Transmission Expansion Advisory Committee
Transource Reliability Analysis Update
Aaron Berner, senior manager with PJM, provided an update on the 2021 RTEP analysis, specifically highlighting the Independence Energy Connection (IEC) East and West transmission project in Maryland and Pennsylvania.
In May the Pennsylvania Public Utility Commission rejected siting applications filed by Transource Energy, putting the controversial project in jeopardy. (See Transource Tx Project Rejected by Pa. PUC.)
Berner said PJM is currently “preparing for a retool” of the 2021 RTEP to determine the impacts of any delays of the transmission project.
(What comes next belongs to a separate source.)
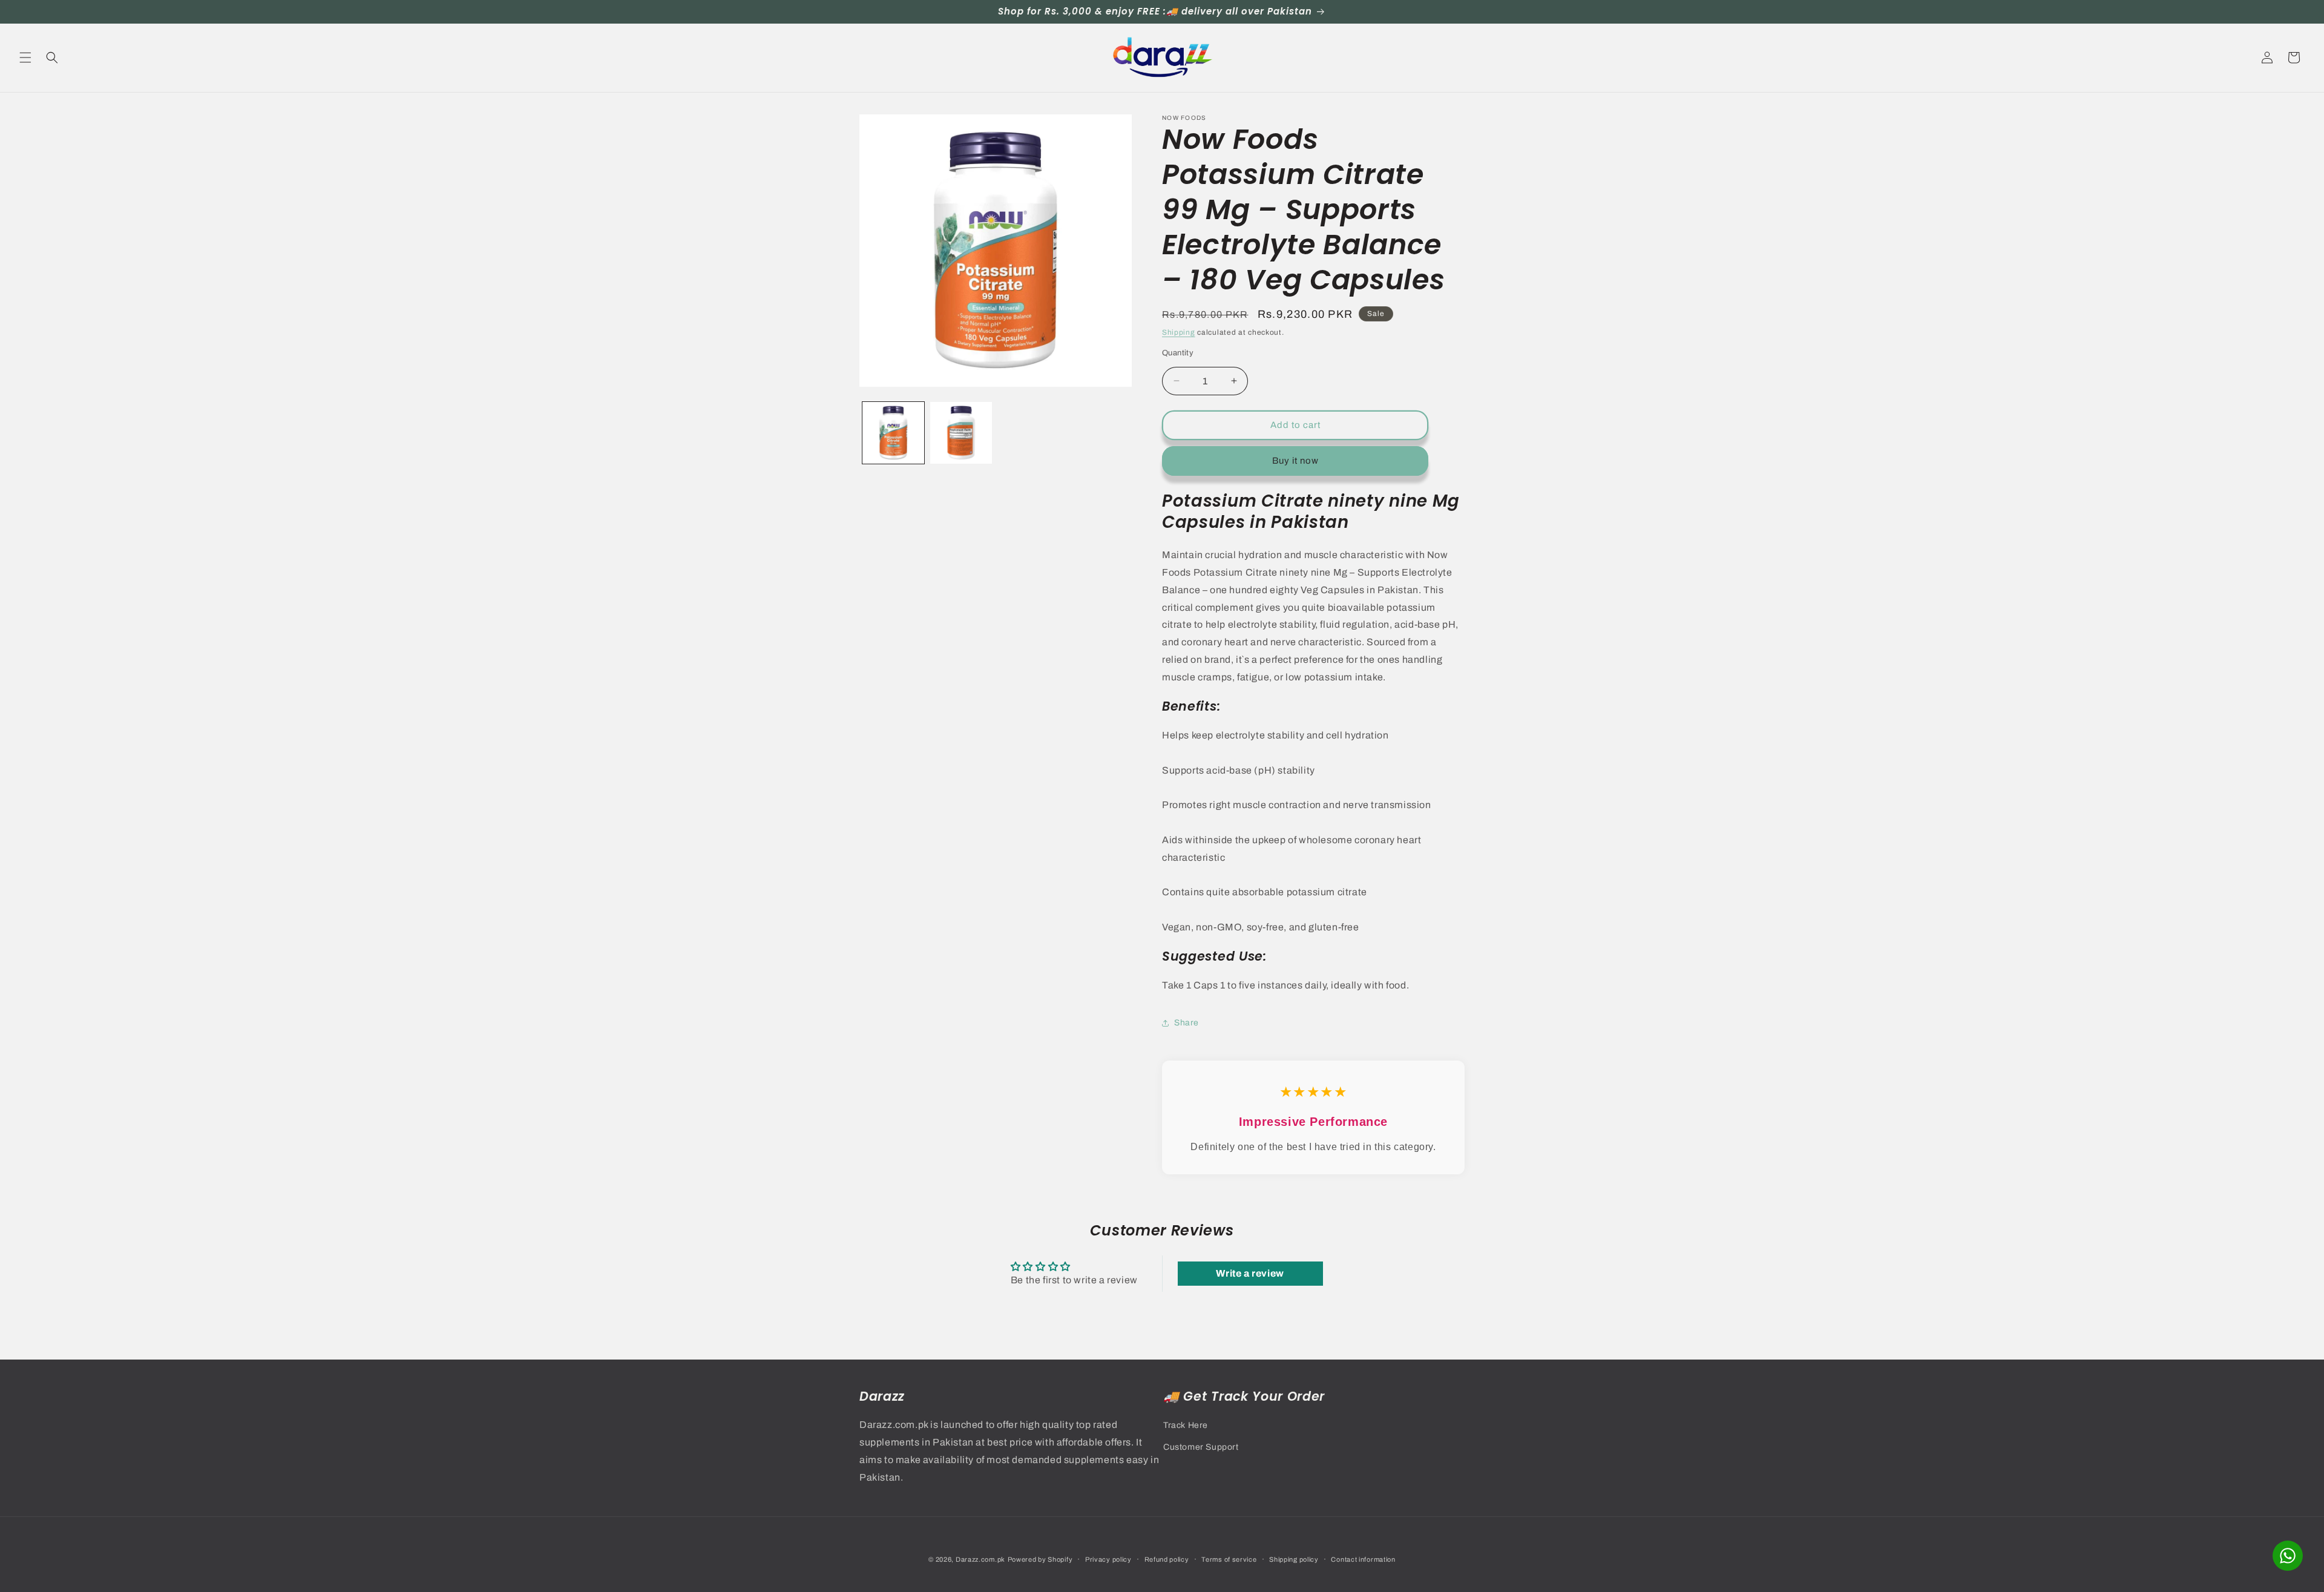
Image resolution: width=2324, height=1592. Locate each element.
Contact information (1363, 1559)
Transource’s plan for the eastern section of the project originally proposed extending 15.8 miles of transmission lines from a new Furnace Run substation in York County, Pa., to the Conastone substation in Harford County, Md. An updated configuration released in October 2019 increased the size of the new substation in Pennsylvania and added four miles of lines connecting to an existing right of way that would feed into two upgraded Baltimore Gas and Electric substations. (See Transource Files Reconfigured Tx Project.)
The western segment of the IEC project called for a 230-kV double circuit transmission line running 28.8 miles from Franklin County, Pa., into Washington County, Md.
PJM is updating modeling to perform a sensitivity study to determine any reliability impacts associated with the removal of the project from the case used to perform the 2021 RTEP, Berner said, and the RTO will have more information on the impacts at the August TEAC meeting.
The project is not officially completed, and there are “other means” of regulatory appeals, he said. The appeals process is underway and should be completed by the middle of July.
Segner pointed to Section 1.4.3 of Manual 14B relating to the scenario of a regulatory authority denying a siting application. The section states: “A project denied siting authority in a final regulatory order by the relevant regulatory siting authority will generally be removed from the RTEP base case as determined by PJM after discussion with the relevant transmission owner(s) or designated entity and vetting with stakeholders at the TEAC. A project will generally not remain in the RTEP base case during the duration of a court appellate action. Decisions to remove a baseline upgrade from the RTEP base case will be submitted to the PJM Board and decisions to remove a supplemental project from the RTEP base case will be provided to the applicable transmission owner.”
Segner asked whether the PJM Board of Managers will receive information in July related to the Transource project’s status.
Berner said he hasn’t spoken to other PJM officials to determine what will be brought to the board in July.
Segner asked what the PUC decision means to the Maryland portion of the project. The Maryland Public Service Commission approved a settlement last July allowing the project to move forward in the state. (See Md. PSC OKs Independence Energy Connection Deal.)
Berner said the project won’t move forward without approval of the Pennsylvania portion.
Generation Deactivation Notification
Phil Yum of PJM provided an update on a recent generation deactivation notification on the Oaks Landfill in the Pepco transmission zone in Montgomery County, Md.
According to Montgomery County records, the Oaks Landfill is approximately 545 acres with a waste disposal footprint of 170 acres. The county-owned site received mixed municipal solid waste beginning in June 1982 and closed in 1997, containing more than 7 million tons of waste.
A 2.2-MW landfill gas-to-energy facility started operation at the property in mid-2009.
Yum said a reliability analysis conducted by PJM and Pepco found no violations with the deactivation. The requested deactivation date is July 16.